WHAT TO DO
While reading through the material below, copy each line that holds the word "logo".

DATA LISTING

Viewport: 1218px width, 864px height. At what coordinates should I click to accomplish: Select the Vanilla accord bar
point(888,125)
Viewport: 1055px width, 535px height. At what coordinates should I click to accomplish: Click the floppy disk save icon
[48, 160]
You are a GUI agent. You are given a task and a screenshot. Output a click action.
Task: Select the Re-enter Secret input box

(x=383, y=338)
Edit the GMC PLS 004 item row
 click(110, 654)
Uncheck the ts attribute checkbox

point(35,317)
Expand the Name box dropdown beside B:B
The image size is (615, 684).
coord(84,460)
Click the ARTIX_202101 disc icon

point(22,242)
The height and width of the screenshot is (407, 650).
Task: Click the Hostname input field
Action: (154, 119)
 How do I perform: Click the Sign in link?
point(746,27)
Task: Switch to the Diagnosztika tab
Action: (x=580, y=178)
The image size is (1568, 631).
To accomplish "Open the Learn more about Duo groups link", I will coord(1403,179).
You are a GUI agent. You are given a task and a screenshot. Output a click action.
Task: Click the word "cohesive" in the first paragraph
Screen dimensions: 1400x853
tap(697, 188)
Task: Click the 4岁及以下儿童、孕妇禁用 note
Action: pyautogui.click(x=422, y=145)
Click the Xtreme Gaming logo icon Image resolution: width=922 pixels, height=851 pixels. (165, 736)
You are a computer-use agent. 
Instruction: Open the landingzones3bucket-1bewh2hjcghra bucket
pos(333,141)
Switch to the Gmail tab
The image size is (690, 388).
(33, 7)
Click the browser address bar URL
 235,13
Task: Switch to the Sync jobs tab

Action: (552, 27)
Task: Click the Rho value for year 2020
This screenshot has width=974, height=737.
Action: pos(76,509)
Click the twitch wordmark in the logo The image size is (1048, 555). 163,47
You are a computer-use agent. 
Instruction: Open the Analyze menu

TASK RESPONSE
Click the Xtreme Gaming logo icon Image resolution: width=922 pixels, height=851 pixels. (165, 736)
Click the twitch wordmark in the logo The image size is (1048, 555). 163,47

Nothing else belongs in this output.